━━━ DATA EXCERPTS

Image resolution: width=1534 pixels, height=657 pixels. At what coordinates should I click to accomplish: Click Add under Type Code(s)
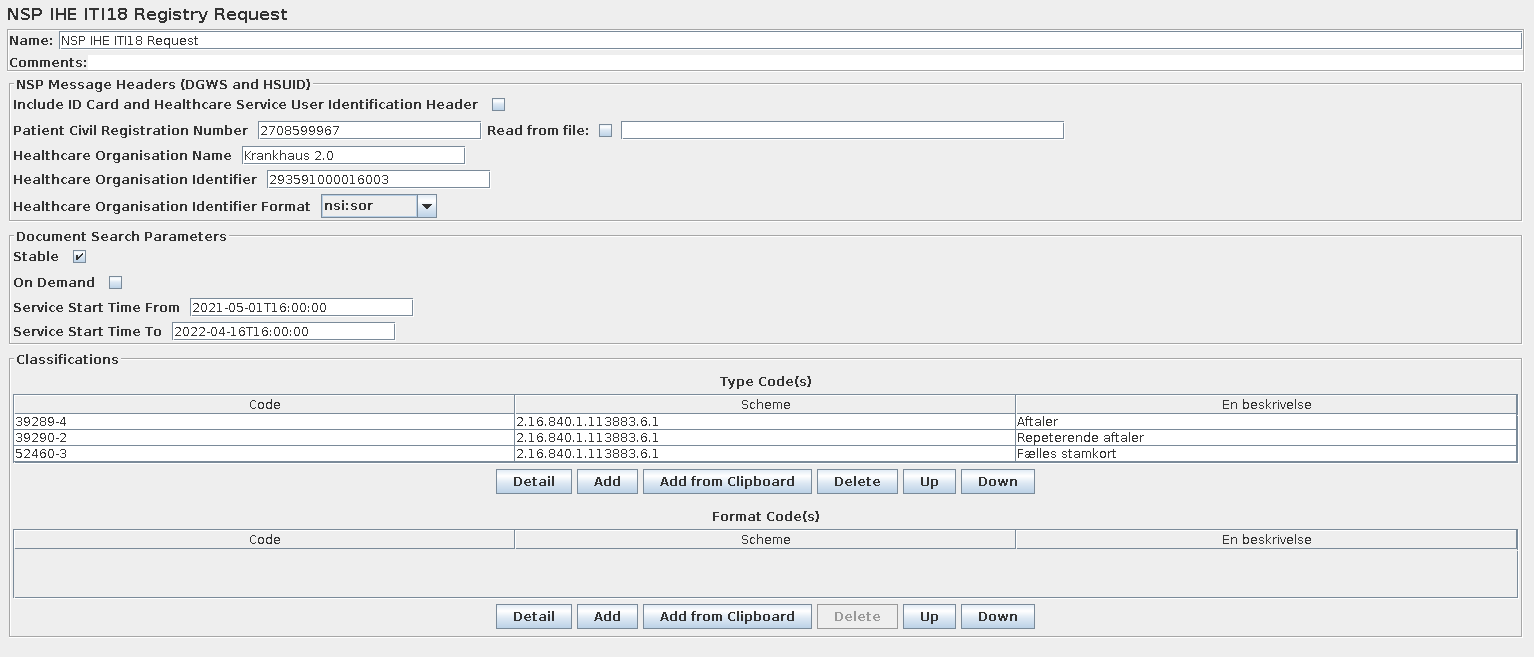(607, 482)
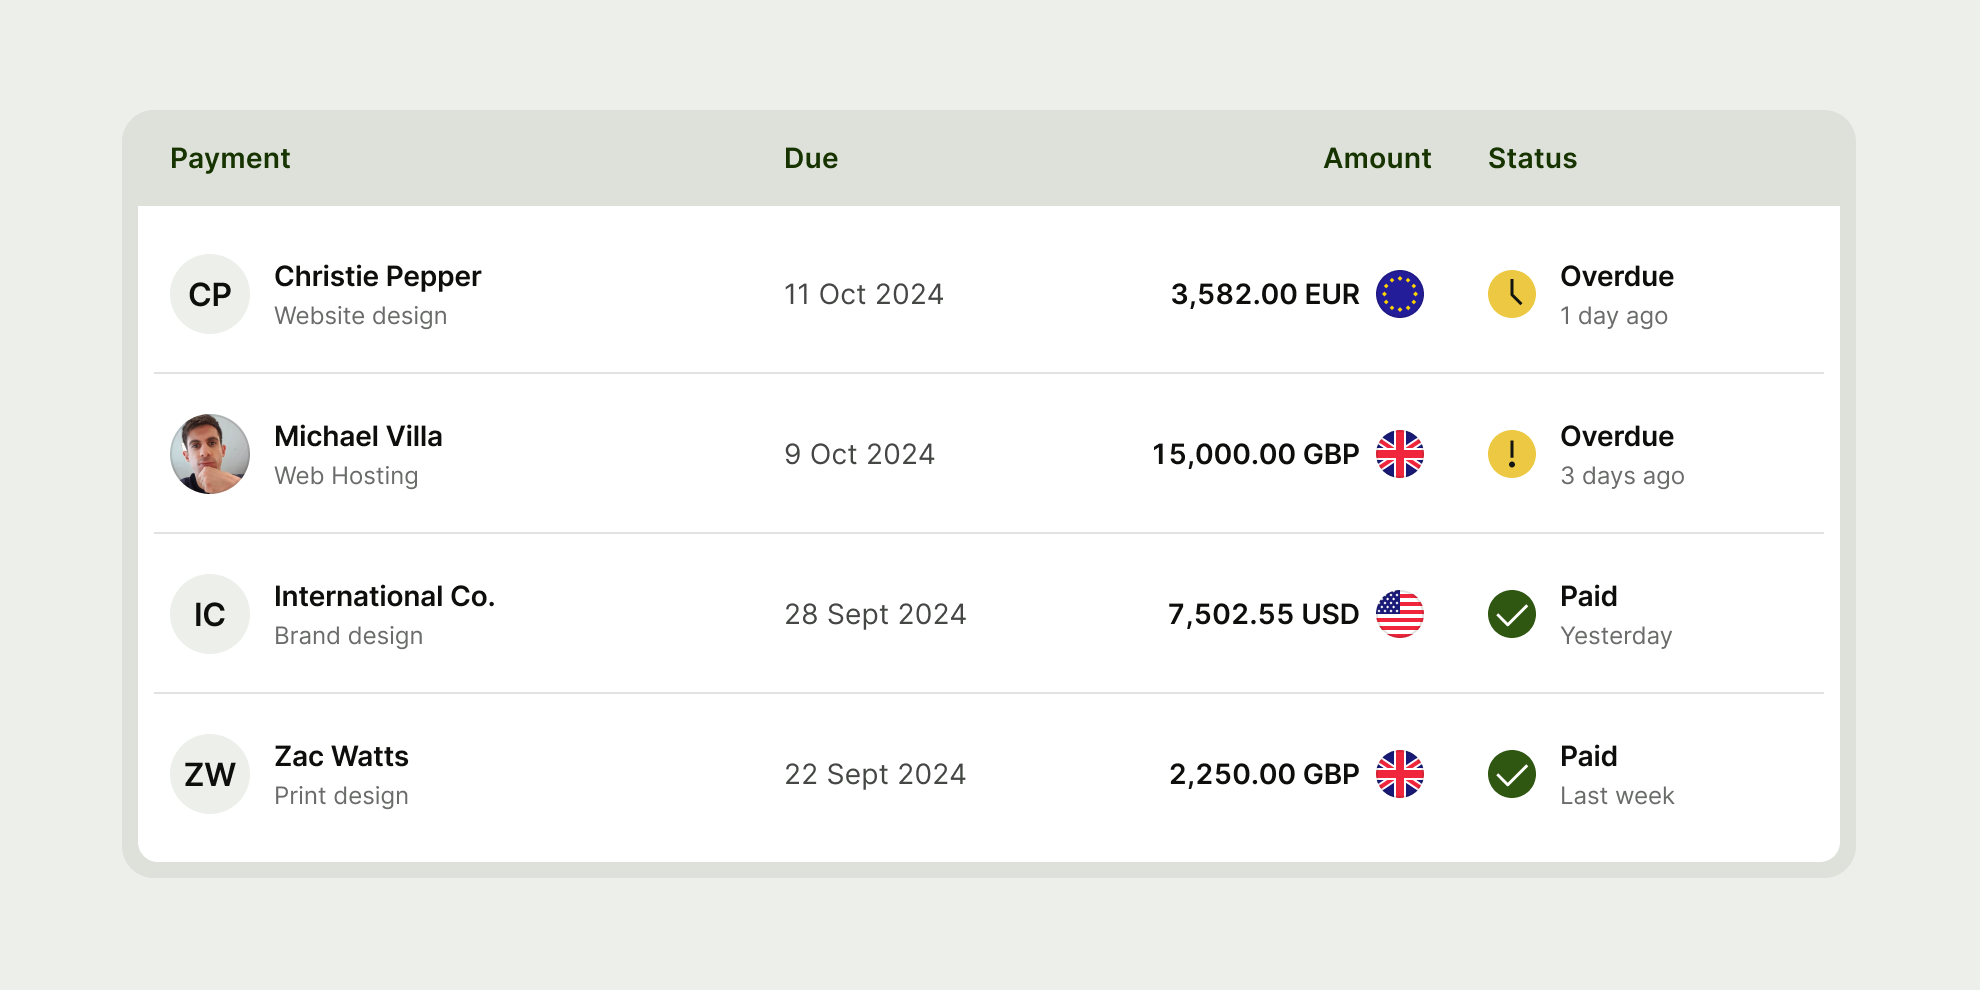Viewport: 1980px width, 990px height.
Task: Open Zac Watts payment name
Action: (x=341, y=757)
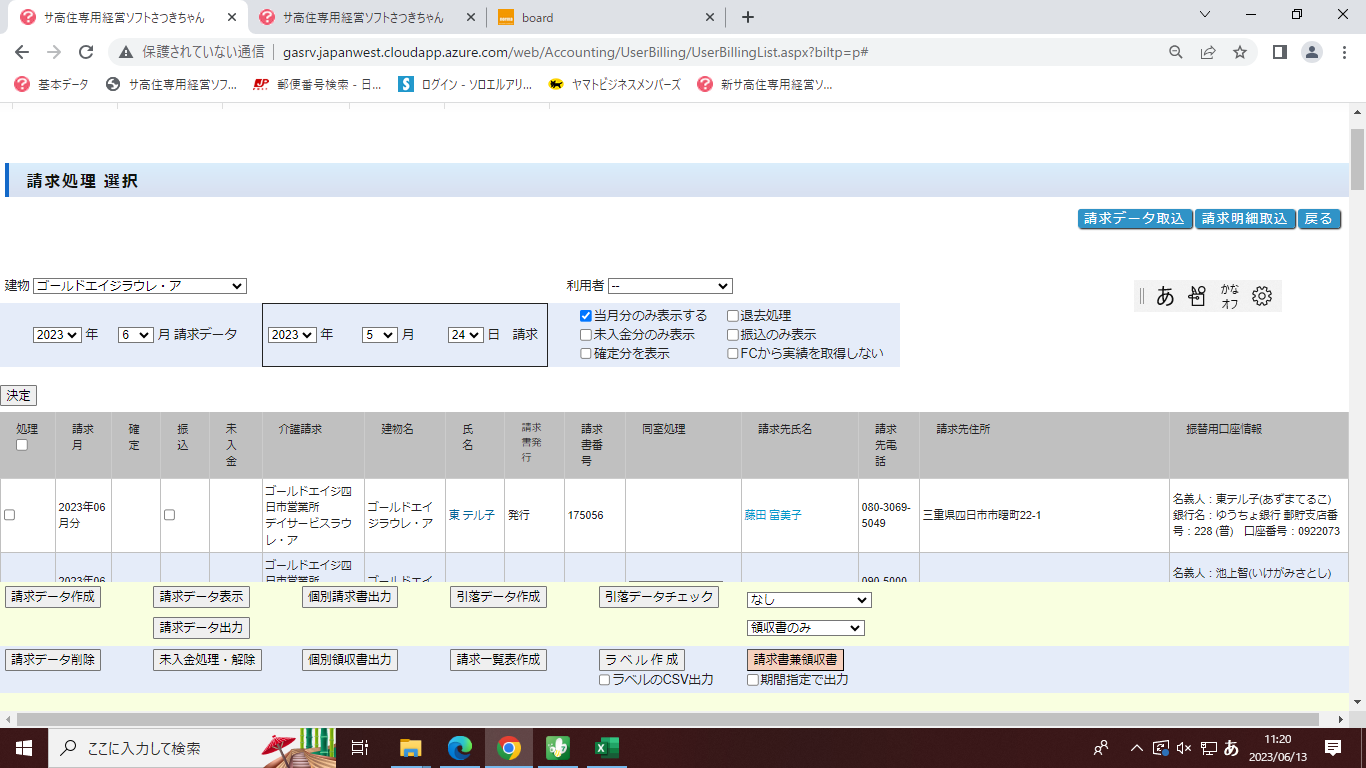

━━━━━━

▶ _WORK INSTRUCTIONS_:
All of the data is to be returned exactly, with no pictures included.

▶ _EXERCISE RESULT_:
Image resolution: width=1534 pixels, height=657 pixels. At what coordinates should I click to accomplish: Click Add under Type Code(s)
(607, 482)
Viewport: 1980px width, 990px height.
Task: Open Zac Watts payment name
Action: (x=341, y=757)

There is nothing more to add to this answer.